───── DATASET RECORDS

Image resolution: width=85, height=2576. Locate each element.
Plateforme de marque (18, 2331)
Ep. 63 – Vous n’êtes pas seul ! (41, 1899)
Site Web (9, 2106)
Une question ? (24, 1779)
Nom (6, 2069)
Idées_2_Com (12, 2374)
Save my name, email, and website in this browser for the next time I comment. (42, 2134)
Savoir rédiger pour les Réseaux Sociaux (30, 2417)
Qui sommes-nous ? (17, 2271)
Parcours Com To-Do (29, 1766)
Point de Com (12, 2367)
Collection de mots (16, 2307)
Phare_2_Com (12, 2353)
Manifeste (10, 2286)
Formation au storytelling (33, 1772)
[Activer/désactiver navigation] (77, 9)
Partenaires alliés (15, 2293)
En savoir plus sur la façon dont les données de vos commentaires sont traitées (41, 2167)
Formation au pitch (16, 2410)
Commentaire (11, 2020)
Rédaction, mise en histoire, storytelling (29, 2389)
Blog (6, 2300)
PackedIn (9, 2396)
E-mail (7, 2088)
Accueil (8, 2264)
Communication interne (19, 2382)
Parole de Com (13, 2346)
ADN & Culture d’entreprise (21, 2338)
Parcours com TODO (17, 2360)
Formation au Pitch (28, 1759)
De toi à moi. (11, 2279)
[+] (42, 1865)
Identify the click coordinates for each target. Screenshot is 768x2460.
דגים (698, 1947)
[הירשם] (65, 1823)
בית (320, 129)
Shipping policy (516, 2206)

──────────
───── DATASET RECORDS

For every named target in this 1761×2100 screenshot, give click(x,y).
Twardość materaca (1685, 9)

──────────
───── DATASET RECORDS

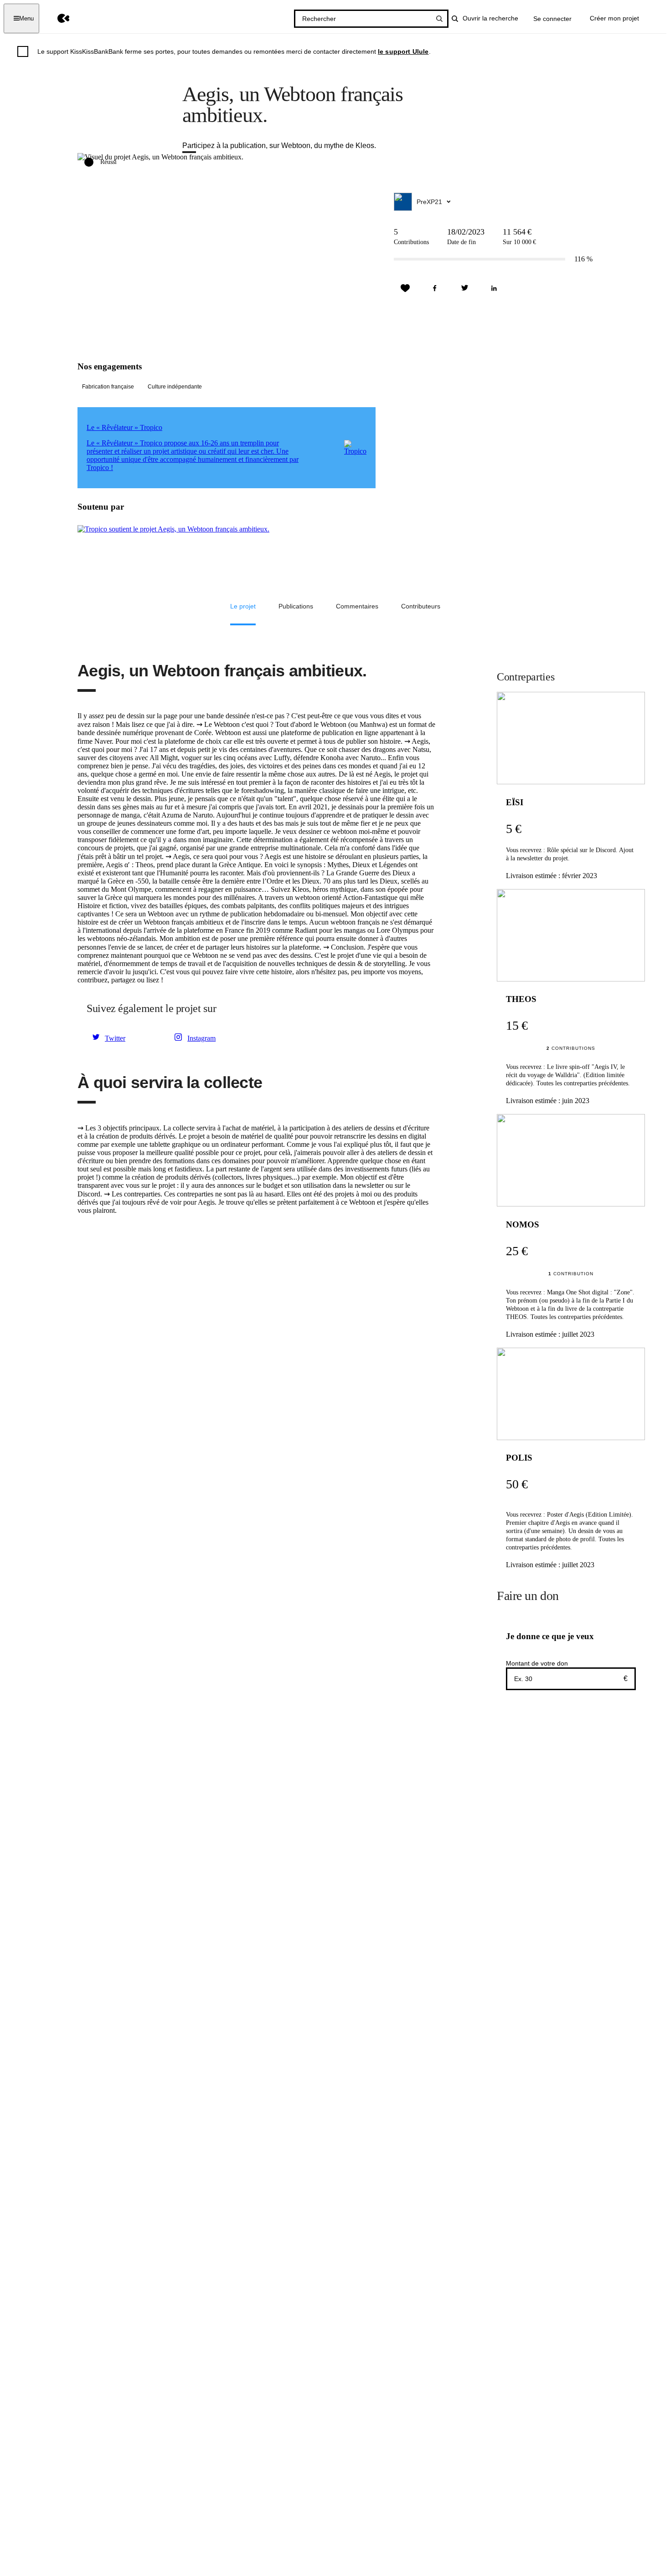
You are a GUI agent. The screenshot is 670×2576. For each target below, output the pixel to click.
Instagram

──────────

▶ WHAT TO DO
The exact lines of the material above starting at the one that contains "Image resolution: width=85, height=2576." and ending at the one that contains "Shipping policy (516, 2206)" are what to retype; leave out everything else.

▶ RESPONSE FOR THIS EXERCISE
Image resolution: width=85, height=2576. Locate each element.
Plateforme de marque (18, 2331)
Ep. 63 – Vous n’êtes pas seul ! (41, 1899)
Site Web (9, 2106)
Une question ? (24, 1779)
Nom (6, 2069)
Idées_2_Com (12, 2374)
Save my name, email, and website in this browser for the next time I comment. (42, 2134)
Savoir rédiger pour les Réseaux Sociaux (30, 2417)
Qui sommes-nous ? (17, 2271)
Parcours Com To-Do (29, 1766)
Point de Com (12, 2367)
Collection de mots (16, 2307)
Phare_2_Com (12, 2353)
Manifeste (10, 2286)
Formation au storytelling (33, 1772)
[Activer/désactiver navigation] (77, 9)
Partenaires alliés (15, 2293)
En savoir plus sur la façon dont les données de vos commentaires sont traitées (41, 2167)
Formation au pitch (16, 2410)
Commentaire (11, 2020)
Rédaction, mise en histoire, storytelling (29, 2389)
Blog (6, 2300)
PackedIn (9, 2396)
E-mail (7, 2088)
Accueil (8, 2264)
Communication interne (19, 2382)
Parole de Com (13, 2346)
ADN & Culture d’entreprise (21, 2338)
Parcours com TODO (17, 2360)
Formation au Pitch (28, 1759)
De toi à moi. (11, 2279)
[+] (42, 1865)
Identify the click coordinates for each target. Screenshot is 768x2460.
דגים (698, 1947)
[הירשם] (65, 1823)
בית (320, 129)
Shipping policy (516, 2206)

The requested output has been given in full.